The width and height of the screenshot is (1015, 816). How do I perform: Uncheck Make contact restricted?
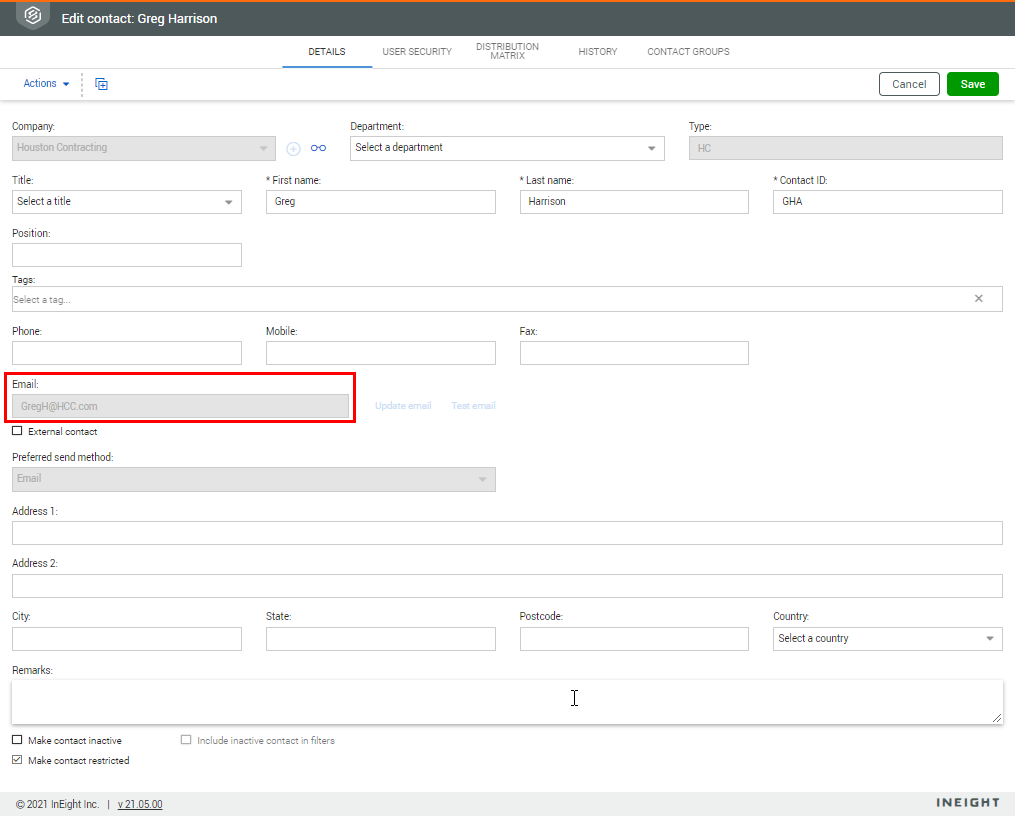point(17,761)
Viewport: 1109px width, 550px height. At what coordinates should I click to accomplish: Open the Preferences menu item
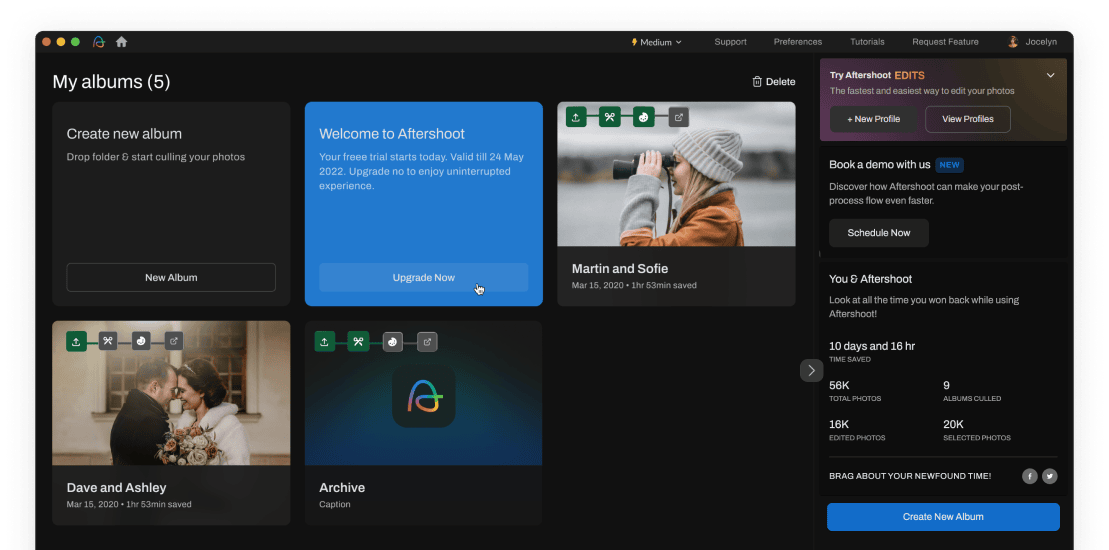point(798,42)
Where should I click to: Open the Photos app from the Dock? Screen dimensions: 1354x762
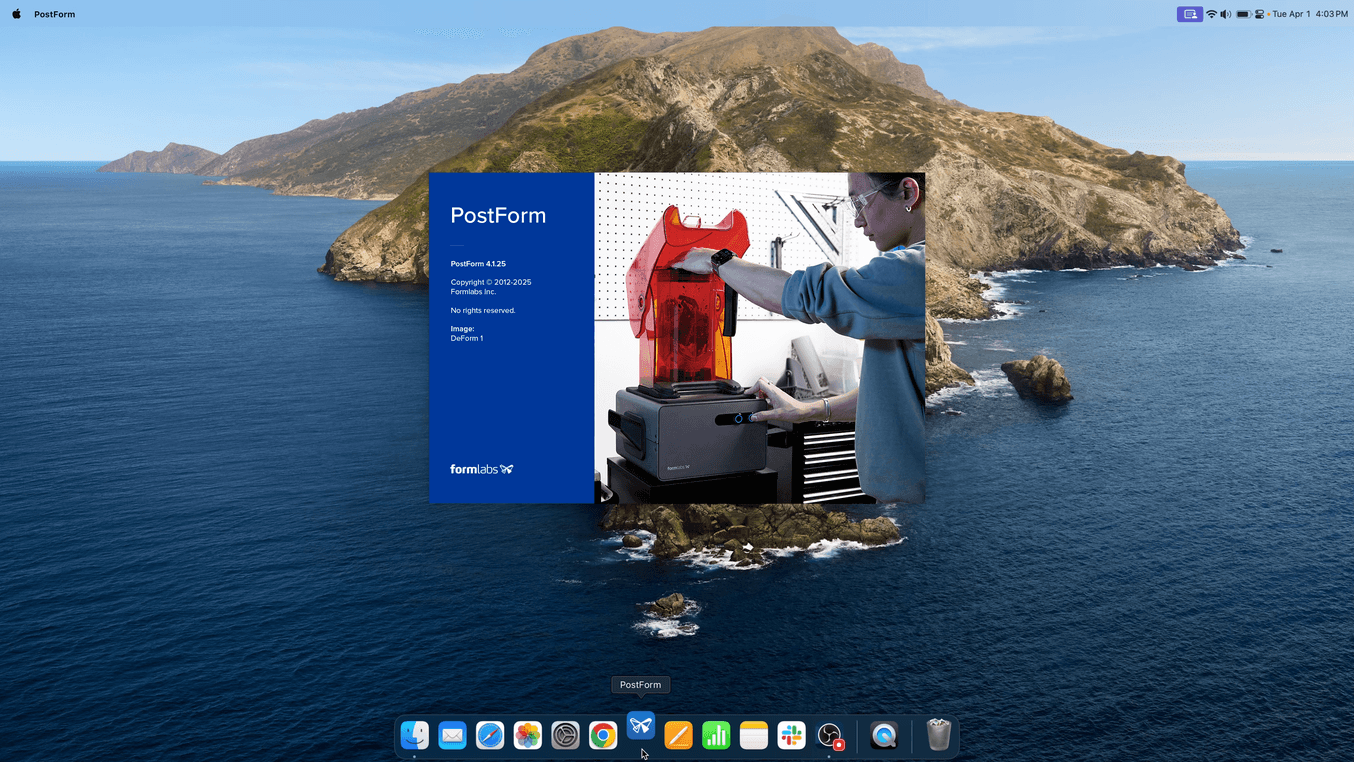(528, 736)
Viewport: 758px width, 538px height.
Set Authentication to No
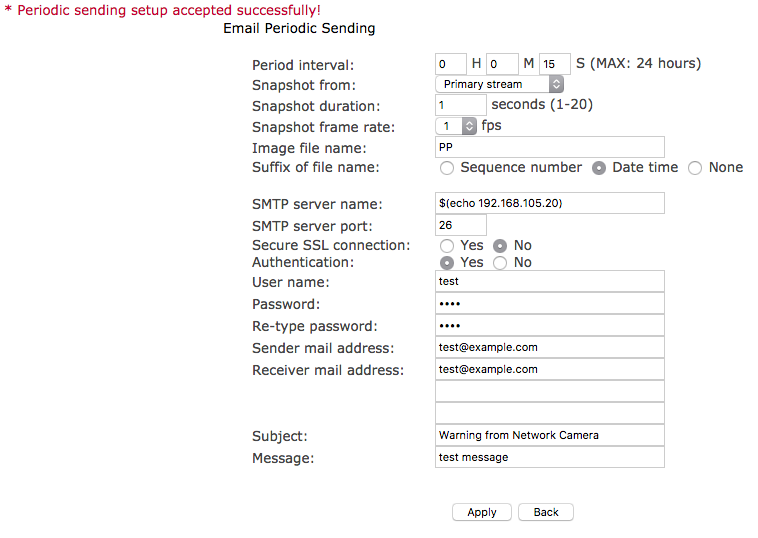(x=500, y=263)
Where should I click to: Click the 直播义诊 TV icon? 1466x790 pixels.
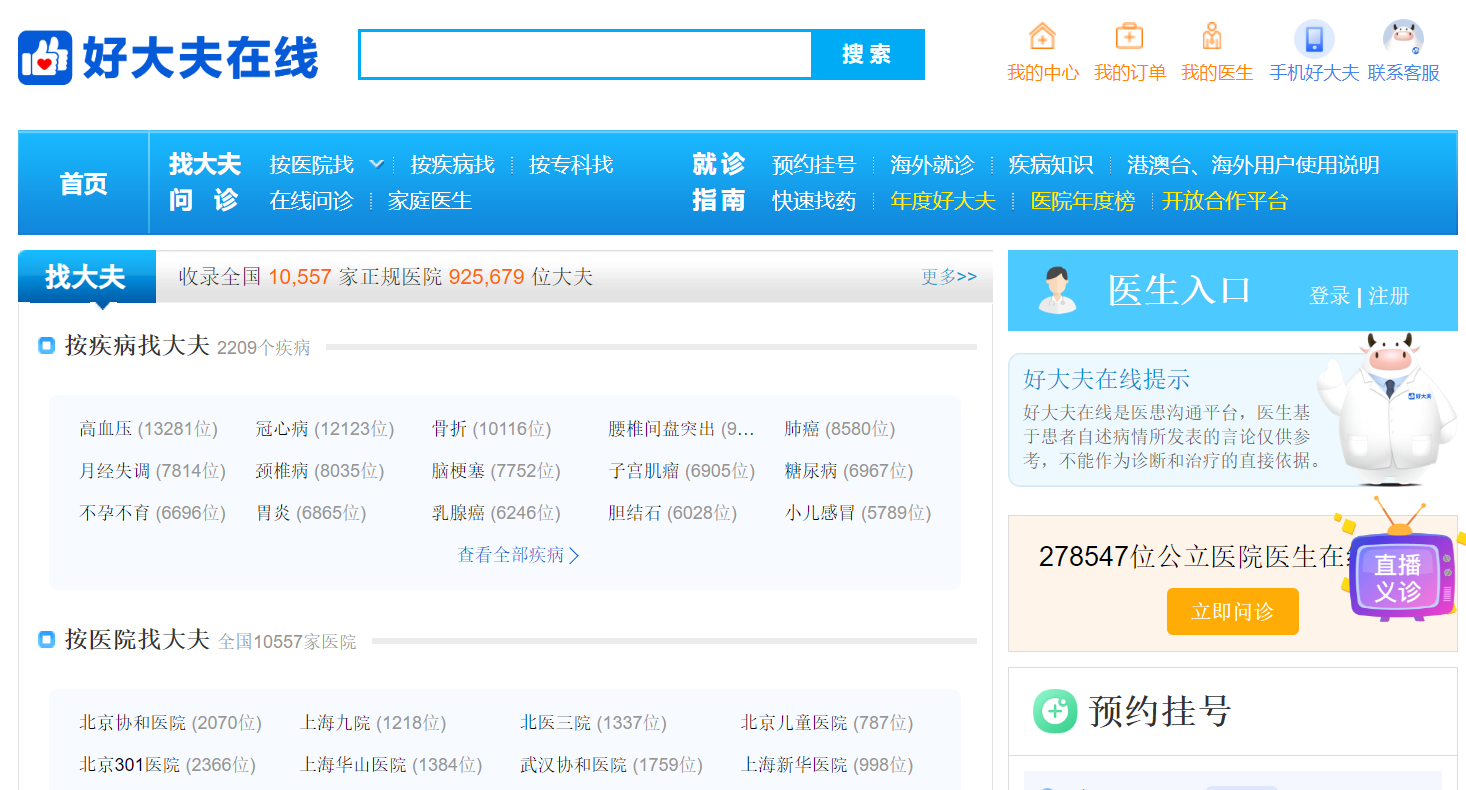click(1397, 568)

+===+

What you need to do | Could you set down the records above word for word, without any of the pictures?

Answer for this exercise |
The width and height of the screenshot is (1015, 816). How do I perform: Uncheck Make contact restricted?
point(17,761)
Viewport: 1109px width, 550px height. At what coordinates should I click to accomplish: Open the Preferences menu item
point(798,42)
Where should I click to: Open the Photos app from the Dock? Screen dimensions: 1354x762
(528, 736)
Viewport: 758px width, 538px height.
Set Authentication to No
(x=500, y=263)
Where should I click to: Click the 直播义诊 TV icon? 1466x790 pixels.
click(1397, 568)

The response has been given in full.